- _TAREFA A CUMPRIR_: Apresente como tabela Markdown tudo o que vai da linha que contém "Viewport: 1389px width, 868px", inclusive, até o fim das entradas, com as colunas "Nº" e "Linha": numere cada linha, omita as linhas em branco e deixe as imagens de fora.
***
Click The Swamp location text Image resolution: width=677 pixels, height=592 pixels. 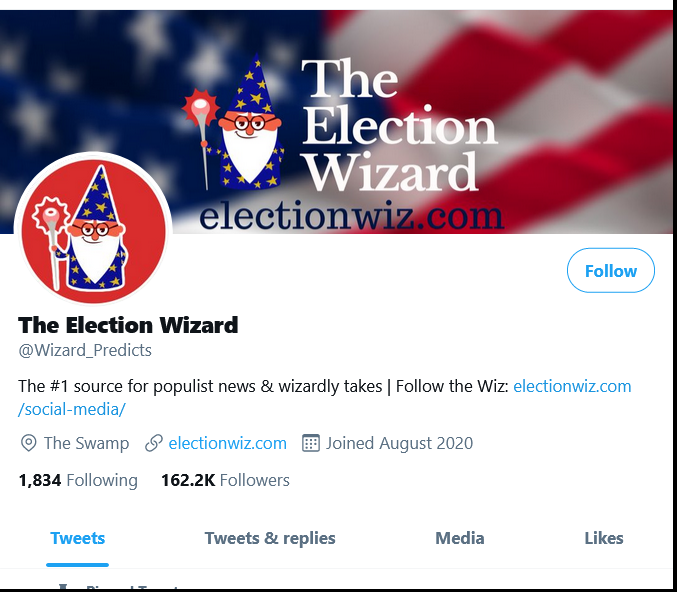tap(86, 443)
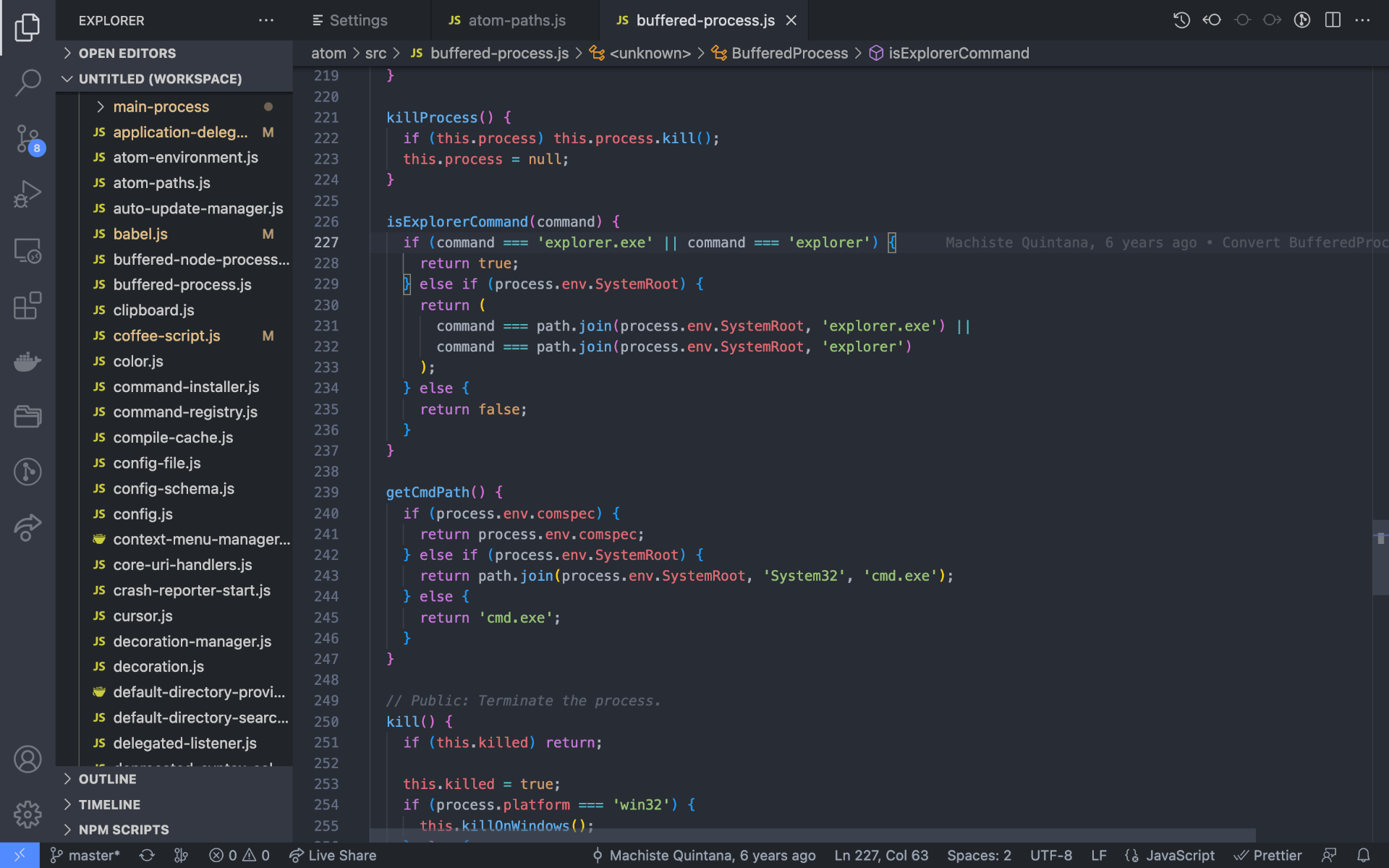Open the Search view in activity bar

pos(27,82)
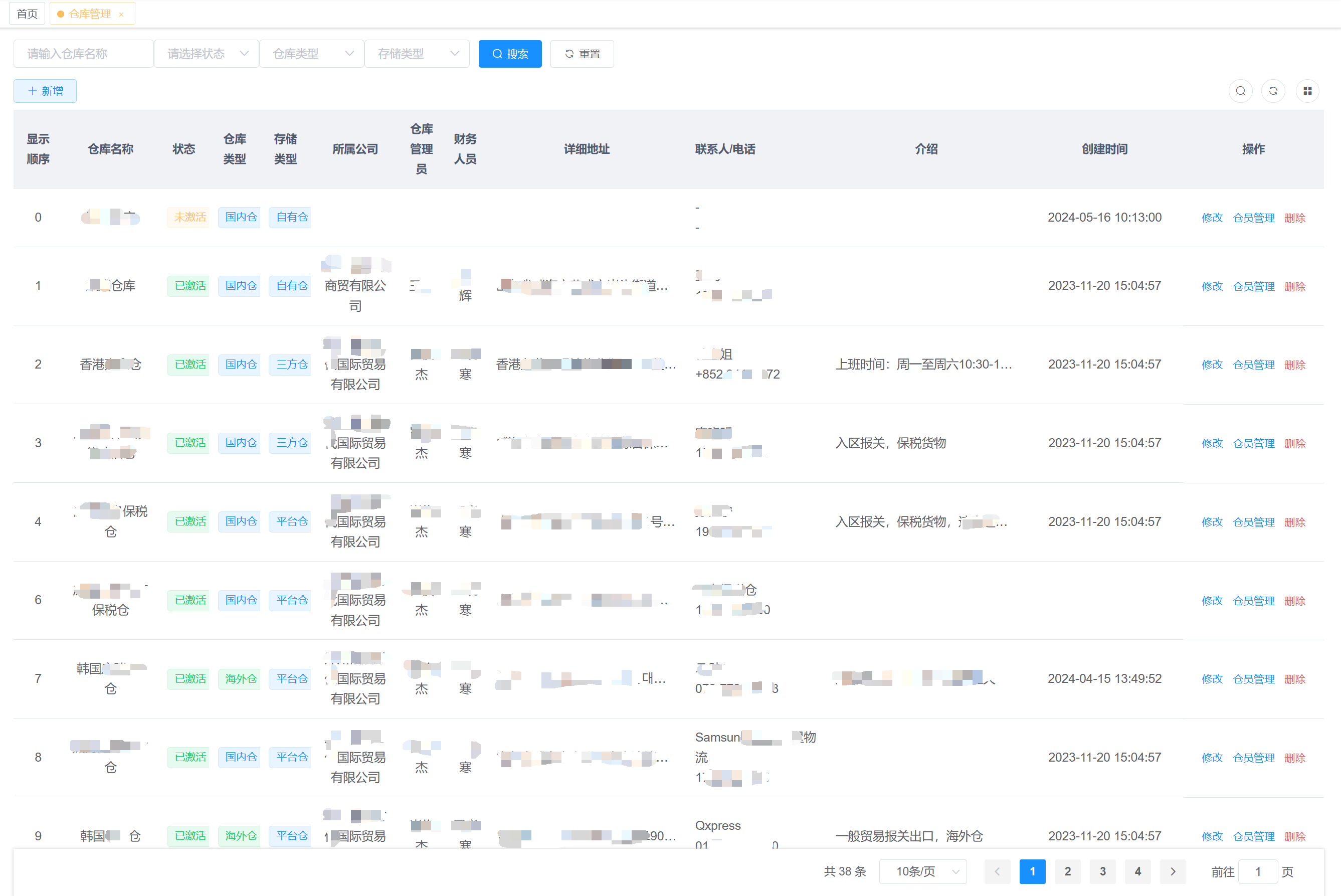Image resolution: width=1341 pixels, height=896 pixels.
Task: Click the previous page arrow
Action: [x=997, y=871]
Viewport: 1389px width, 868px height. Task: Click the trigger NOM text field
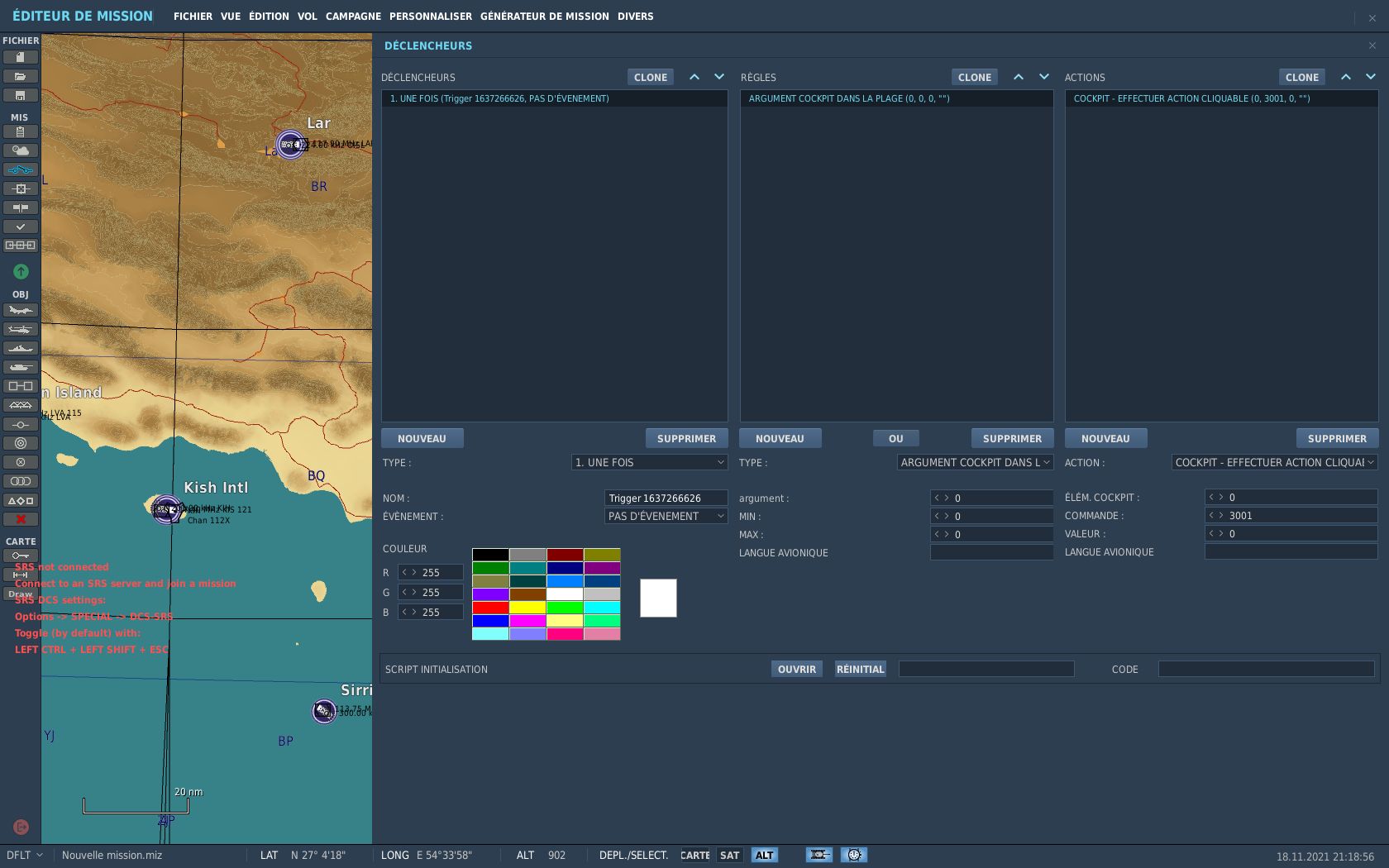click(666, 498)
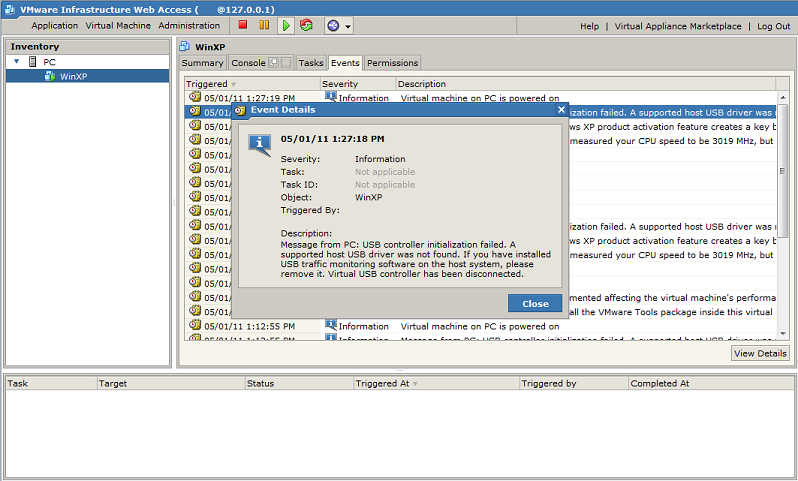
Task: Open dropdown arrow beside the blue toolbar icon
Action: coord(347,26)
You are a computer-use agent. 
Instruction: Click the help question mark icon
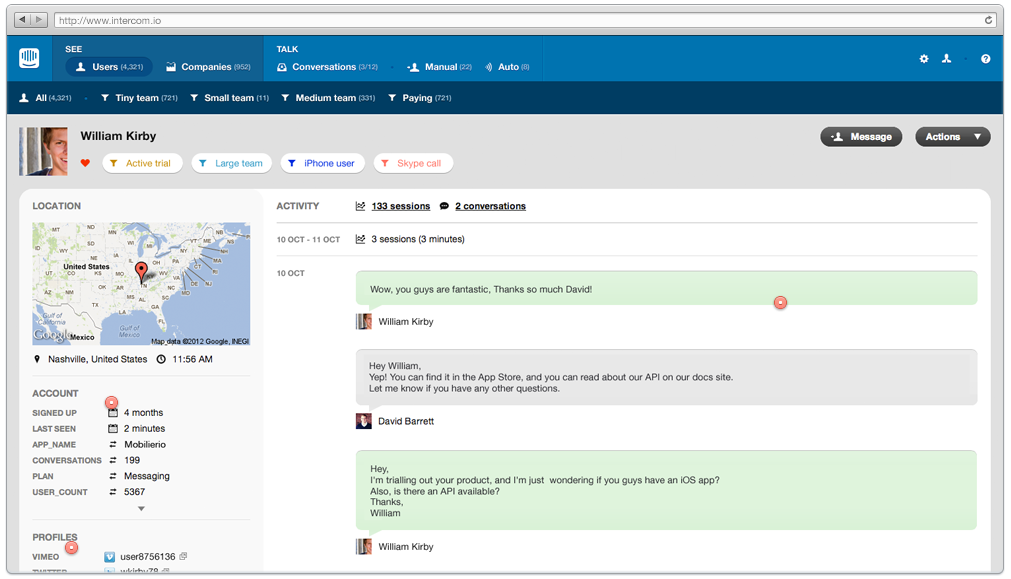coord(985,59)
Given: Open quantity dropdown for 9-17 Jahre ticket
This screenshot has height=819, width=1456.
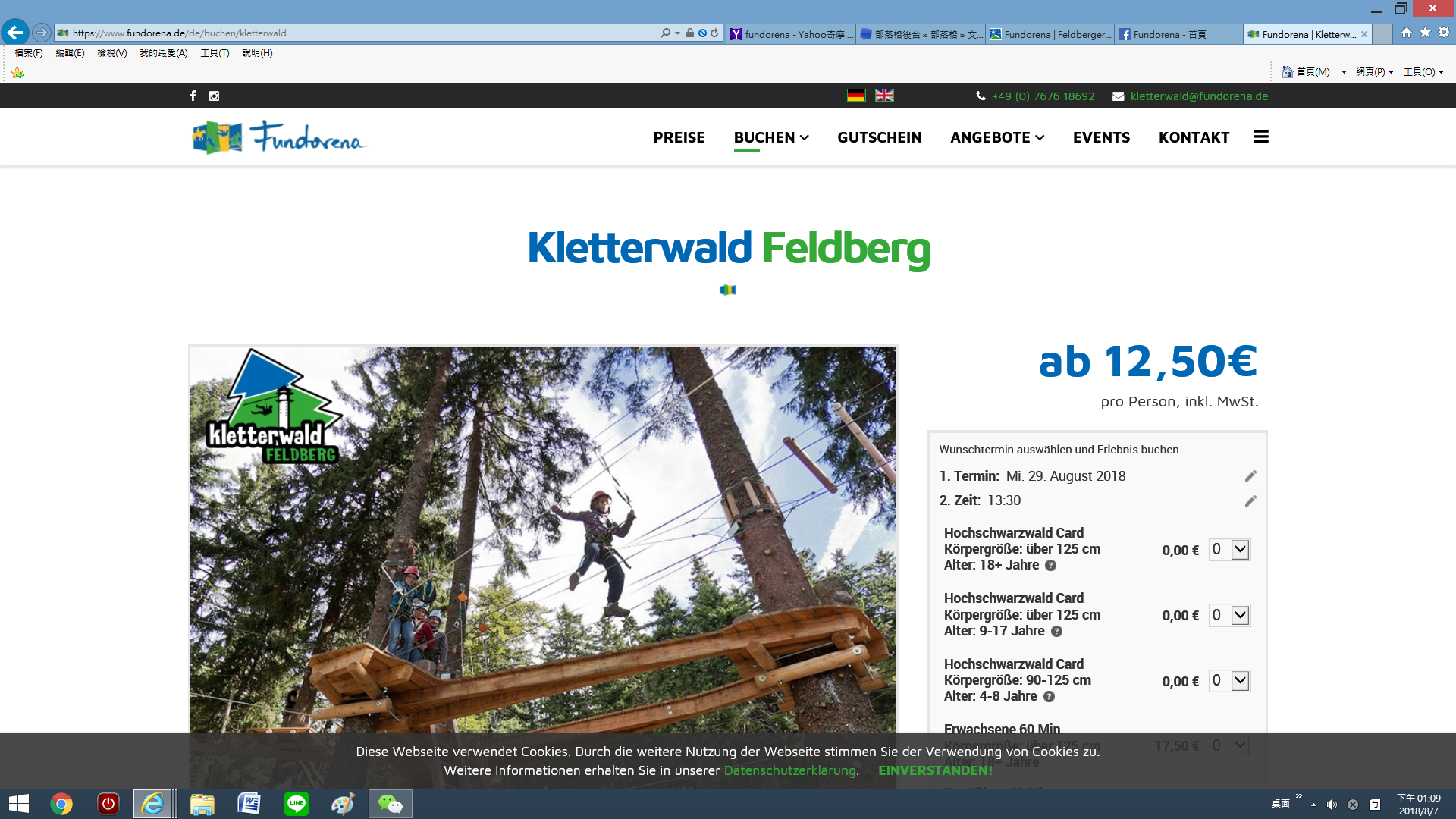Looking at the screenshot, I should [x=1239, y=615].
***
- _RESPOSTA RESOLVIDA_:
| Nº | Linha |
|---|---|
| 1 | Viewport: 1389px width, 868px height. Task: Click the trigger NOM text field |
| 2 | click(666, 498) |
| 3 | Task: Open dropdown arrow beside the blue toolbar icon |
| 4 | Action: coord(347,26) |
| 5 | You are a computer-use agent.  |
| 6 | Instruction: Click the help question mark icon |
| 7 | coord(985,59) |
| 8 | Given: Open quantity dropdown for 9-17 Jahre ticket |
| 9 | This screenshot has height=819, width=1456. |
| 10 | Looking at the screenshot, I should [x=1239, y=615]. |